= Reset (military) =

Reset is an evolving military term currently used to describe the equipment refurbishment process. In current U.S. military terms, "reset" refers to "a series of actions to restore units to a desired level of combat capability commensurate with future mission requirements."

==Context specific terminology==
The military term is somewhat like the financial term "reset", which is a generic concept in the financial world. Reset, which also known as fixing, is a generic concept in the financial markets which refers to the determination and recording of a reference rate, usually in order to calculate the settlement value of a periodic payment schedule between two parties.

The military term is somewhat like the computing term "reset", which means to clear any pending errors or events and bring a system to normal condition or initial state.

The military term "reset" is unlike its finance and computing counterparts in that the military usage anticipates three related components: repairing, replacing and recapitalizing. Military reset, in simplest terms, is intended to reverse the effects of stress on all equipment. Initial funding from Congress was used to reset brigade combat teams involving about 4,000 soldiers and about 40,000 pieces of equipment returning from duty in Afghanistan and Iraq.

===Repair===
Repair starts with an inspection followed by maintenance and possible replacement of some parts to bring equipment to original technical specifications.

===Replacement===
Replacement means to buy new or to replace equipment destroyed in battle or otherwise too damaged to fix. Also listed under replacement is reserve-component equipment which has been left overseas for other units to use.

===Recapitalizing===
Recapitalizing involves overhauling or restoring equipment to improve performance or make it like new from the factory.

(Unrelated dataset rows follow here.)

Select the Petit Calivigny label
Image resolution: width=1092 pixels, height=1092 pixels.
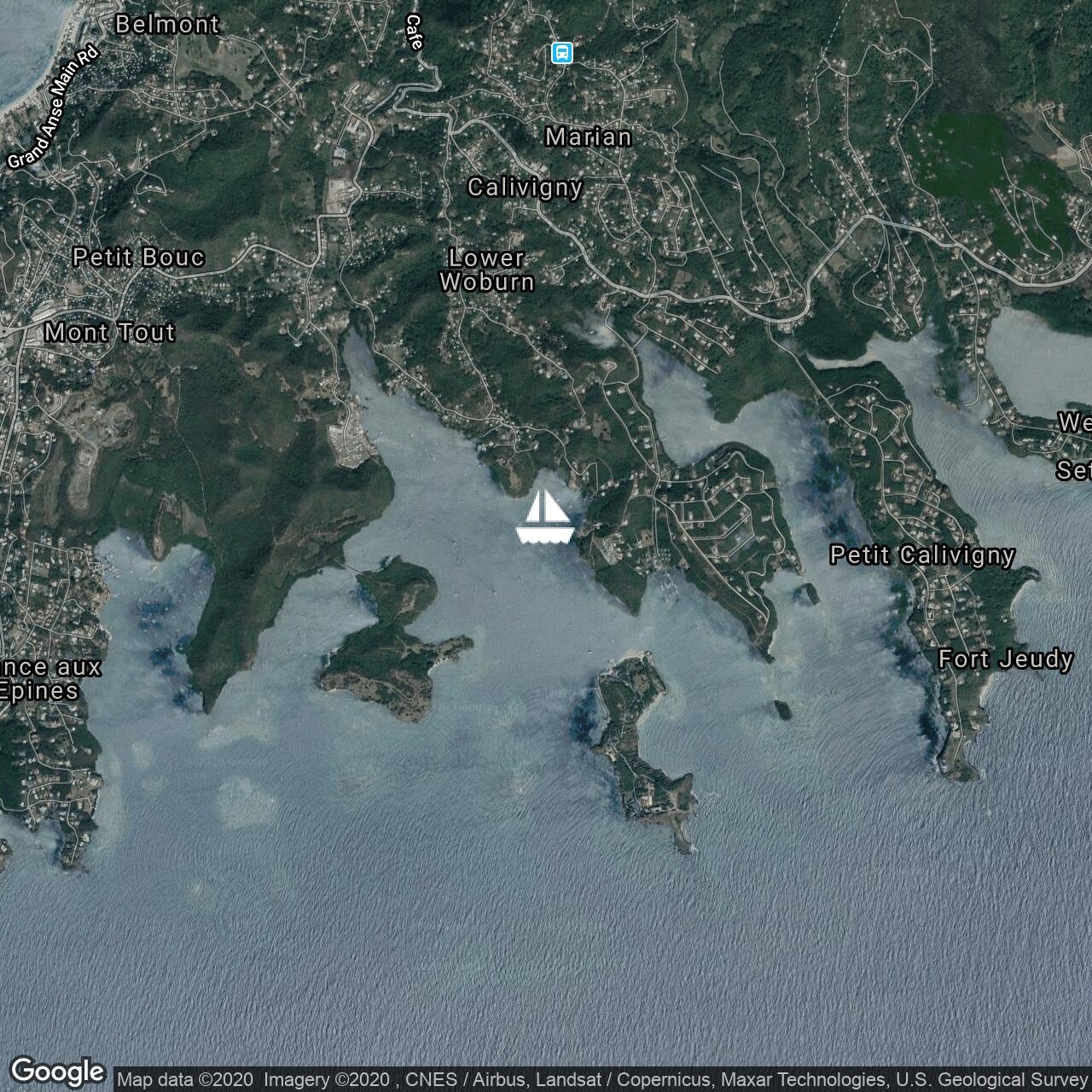tap(922, 555)
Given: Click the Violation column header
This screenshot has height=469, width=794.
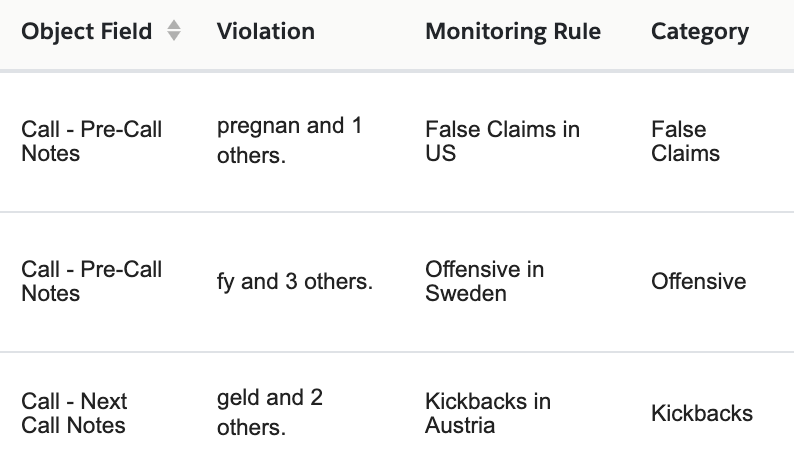Looking at the screenshot, I should [x=265, y=32].
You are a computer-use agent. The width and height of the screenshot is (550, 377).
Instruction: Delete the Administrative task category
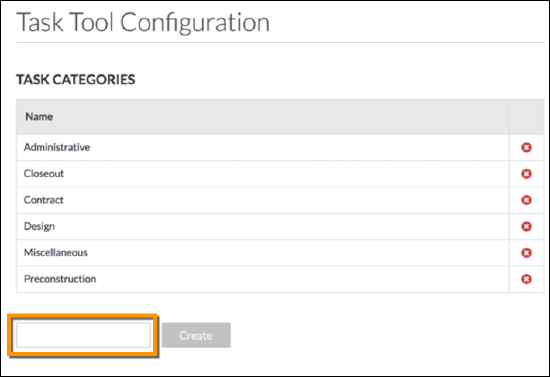point(526,147)
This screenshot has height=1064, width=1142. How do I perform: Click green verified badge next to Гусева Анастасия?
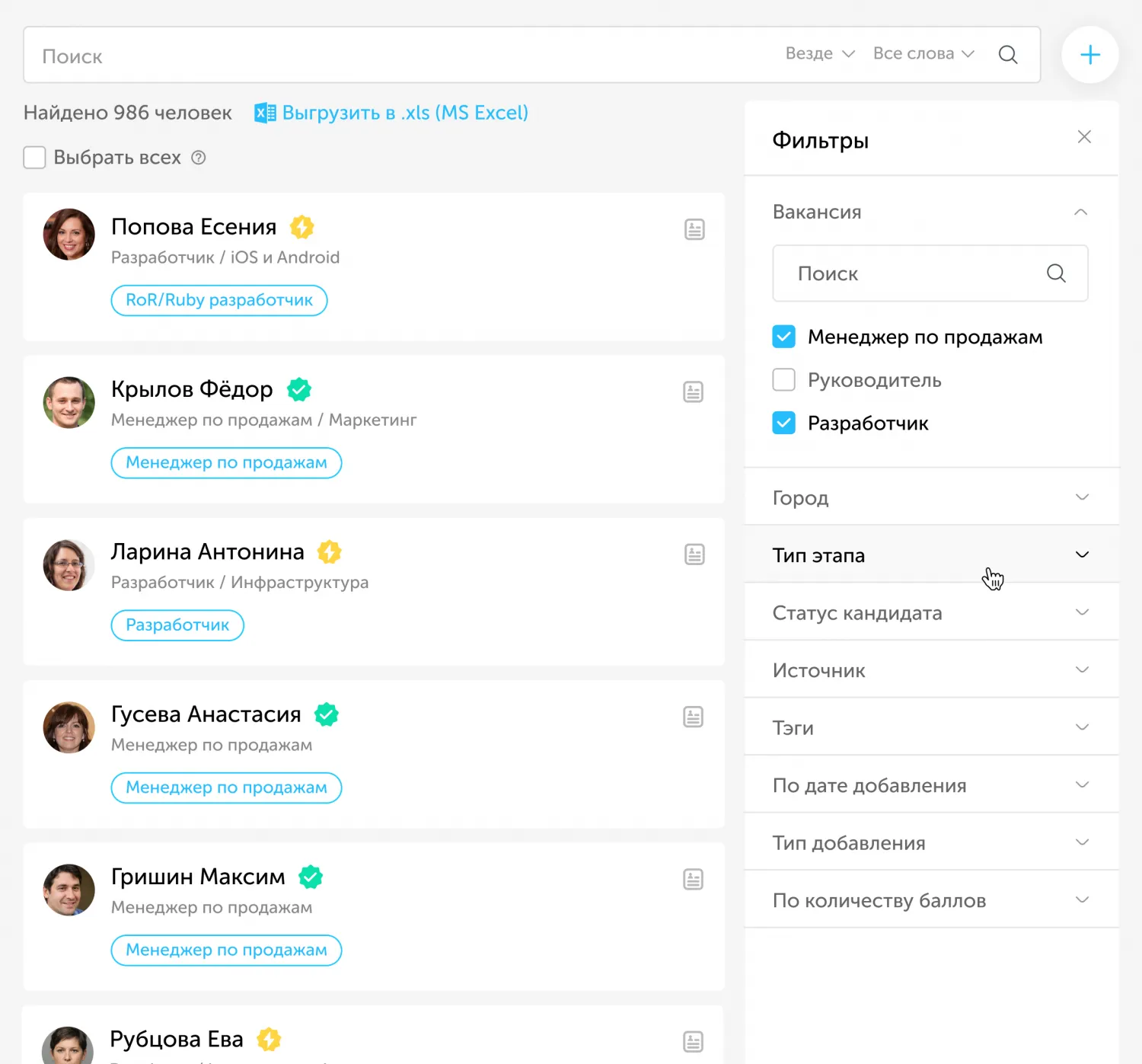[x=327, y=714]
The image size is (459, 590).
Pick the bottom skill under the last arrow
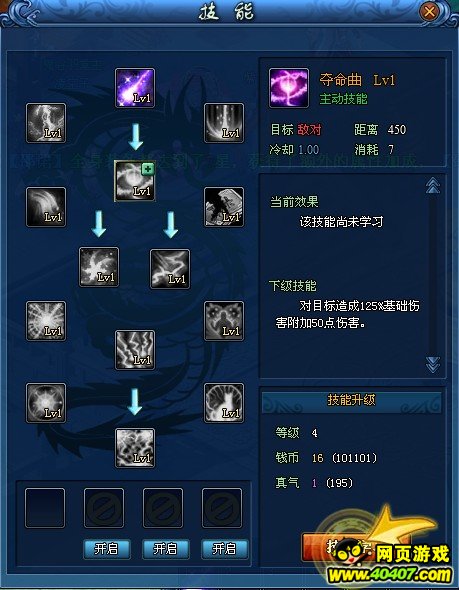pos(135,448)
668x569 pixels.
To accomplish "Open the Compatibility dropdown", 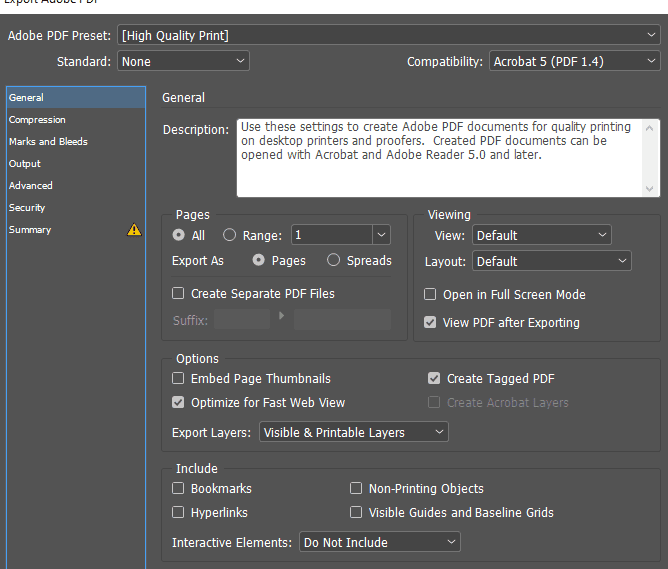I will click(574, 61).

Timely funding would be designed to allow military depots to order repair parts in advance of equipment arrival.”

==Strategic reset==
- Strategic reset is a policy framework designed to strengthen the United States' stance throughout the Middle East. The plan for strategic reset entails four key measures:
- Acknowledging Iraq's political and demographic fragmentation.
- Implementing prompt phased military redeployment.
- Establishing local and regional methods for improving security and diplomacy in the Middle East.
- Developing a functional strategy to resolve the Arab–Israeli conflict.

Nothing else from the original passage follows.